ABOUT THIS TASK. Extract the listing below in full, unchanged.

STORED DATA.
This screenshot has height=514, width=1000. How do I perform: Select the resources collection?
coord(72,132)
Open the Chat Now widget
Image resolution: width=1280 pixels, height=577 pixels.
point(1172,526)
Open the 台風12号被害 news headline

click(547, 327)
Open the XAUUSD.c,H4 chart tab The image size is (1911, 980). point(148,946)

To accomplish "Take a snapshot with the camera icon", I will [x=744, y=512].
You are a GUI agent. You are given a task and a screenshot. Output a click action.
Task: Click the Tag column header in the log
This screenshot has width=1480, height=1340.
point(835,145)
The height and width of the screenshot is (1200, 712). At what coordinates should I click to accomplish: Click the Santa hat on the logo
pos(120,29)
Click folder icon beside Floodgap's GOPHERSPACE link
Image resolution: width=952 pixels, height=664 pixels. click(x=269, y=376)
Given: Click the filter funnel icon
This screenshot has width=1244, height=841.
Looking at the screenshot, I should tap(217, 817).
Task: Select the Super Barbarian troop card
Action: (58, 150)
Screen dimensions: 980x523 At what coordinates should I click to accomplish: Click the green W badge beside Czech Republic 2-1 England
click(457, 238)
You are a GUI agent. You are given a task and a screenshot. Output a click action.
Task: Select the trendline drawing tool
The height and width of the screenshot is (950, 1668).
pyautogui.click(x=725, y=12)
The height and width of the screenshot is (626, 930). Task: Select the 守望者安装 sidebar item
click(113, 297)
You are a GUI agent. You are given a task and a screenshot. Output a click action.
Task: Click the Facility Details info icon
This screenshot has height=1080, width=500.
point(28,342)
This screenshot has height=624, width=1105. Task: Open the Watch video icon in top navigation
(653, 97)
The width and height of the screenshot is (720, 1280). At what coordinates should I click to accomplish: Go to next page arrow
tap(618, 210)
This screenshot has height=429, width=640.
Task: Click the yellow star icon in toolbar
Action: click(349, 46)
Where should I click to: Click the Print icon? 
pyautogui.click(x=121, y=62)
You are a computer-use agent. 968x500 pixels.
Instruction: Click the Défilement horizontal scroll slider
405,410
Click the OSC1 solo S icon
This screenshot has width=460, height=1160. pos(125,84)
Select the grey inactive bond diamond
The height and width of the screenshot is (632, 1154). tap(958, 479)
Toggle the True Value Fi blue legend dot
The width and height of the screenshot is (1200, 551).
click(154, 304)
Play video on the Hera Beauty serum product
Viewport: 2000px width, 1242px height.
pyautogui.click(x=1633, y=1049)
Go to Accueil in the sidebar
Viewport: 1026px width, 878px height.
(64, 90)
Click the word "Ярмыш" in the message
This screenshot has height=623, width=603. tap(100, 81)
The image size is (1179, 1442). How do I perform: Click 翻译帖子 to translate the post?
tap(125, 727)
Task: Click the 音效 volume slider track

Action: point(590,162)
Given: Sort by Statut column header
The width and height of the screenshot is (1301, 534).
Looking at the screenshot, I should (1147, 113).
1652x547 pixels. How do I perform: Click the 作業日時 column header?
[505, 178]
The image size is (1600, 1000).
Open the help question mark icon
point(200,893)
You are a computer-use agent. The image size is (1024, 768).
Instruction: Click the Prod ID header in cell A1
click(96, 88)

ANSWER TO THE EXERCISE.
This screenshot has height=514, width=1000. How do I perform: Select the resources collection?
coord(72,132)
Open the Chat Now widget
Image resolution: width=1280 pixels, height=577 pixels.
point(1172,526)
Open the 台風12号被害 news headline

click(547, 327)
Open the XAUUSD.c,H4 chart tab The image size is (1911, 980). point(148,946)

To accomplish "Take a snapshot with the camera icon", I will [x=744, y=512].
You are a GUI agent. You are given a task and a screenshot. Output a click action.
Task: Click the Tag column header in the log
This screenshot has width=1480, height=1340.
point(835,145)
The height and width of the screenshot is (1200, 712). At what coordinates should I click to accomplish: Click the Santa hat on the logo
pos(120,29)
Click folder icon beside Floodgap's GOPHERSPACE link
Image resolution: width=952 pixels, height=664 pixels. click(x=269, y=376)
Given: Click the filter funnel icon
This screenshot has width=1244, height=841.
Looking at the screenshot, I should tap(217, 817).
Task: Select the Super Barbarian troop card
Action: (58, 150)
Screen dimensions: 980x523 At what coordinates should I click to accomplish: Click the green W badge beside Czech Republic 2-1 England
click(457, 238)
You are a GUI agent. You are given a task and a screenshot. Output a click action.
Task: Select the trendline drawing tool
The height and width of the screenshot is (950, 1668).
pyautogui.click(x=725, y=12)
The height and width of the screenshot is (626, 930). Task: Select the 守望者安装 sidebar item
click(113, 297)
You are a GUI agent. You are given a task and a screenshot. Output a click action.
Task: Click the Facility Details info icon
This screenshot has height=1080, width=500.
point(28,342)
This screenshot has height=624, width=1105. Task: Open the Watch video icon in top navigation
(653, 97)
The width and height of the screenshot is (720, 1280). At what coordinates should I click to accomplish: Go to next page arrow
tap(618, 210)
This screenshot has height=429, width=640.
Task: Click the yellow star icon in toolbar
Action: click(349, 46)
Where should I click to: Click the Print icon? 
pyautogui.click(x=121, y=62)
You are a computer-use agent. 968x500 pixels.
Instruction: Click the Défilement horizontal scroll slider
405,410
Click the OSC1 solo S icon
This screenshot has width=460, height=1160. pos(125,84)
Select the grey inactive bond diamond
The height and width of the screenshot is (632, 1154). tap(958, 479)
Toggle the True Value Fi blue legend dot
The width and height of the screenshot is (1200, 551).
click(154, 304)
Play video on the Hera Beauty serum product
Viewport: 2000px width, 1242px height.
pyautogui.click(x=1633, y=1049)
Go to Accueil in the sidebar
Viewport: 1026px width, 878px height.
(64, 90)
Click the word "Ярмыш" in the message
This screenshot has height=623, width=603. tap(100, 81)
The image size is (1179, 1442). How do I perform: Click 翻译帖子 to translate the post?
tap(125, 727)
Task: Click the 音效 volume slider track

Action: point(590,162)
Given: Sort by Statut column header
The width and height of the screenshot is (1301, 534).
Looking at the screenshot, I should (1147, 113).
1652x547 pixels. How do I perform: Click the 作業日時 column header?
[505, 178]
The image size is (1600, 1000).
Open the help question mark icon
point(200,893)
You are a computer-use agent. The image size is (1024, 768).
Instruction: Click the Prod ID header in cell A1
click(96, 88)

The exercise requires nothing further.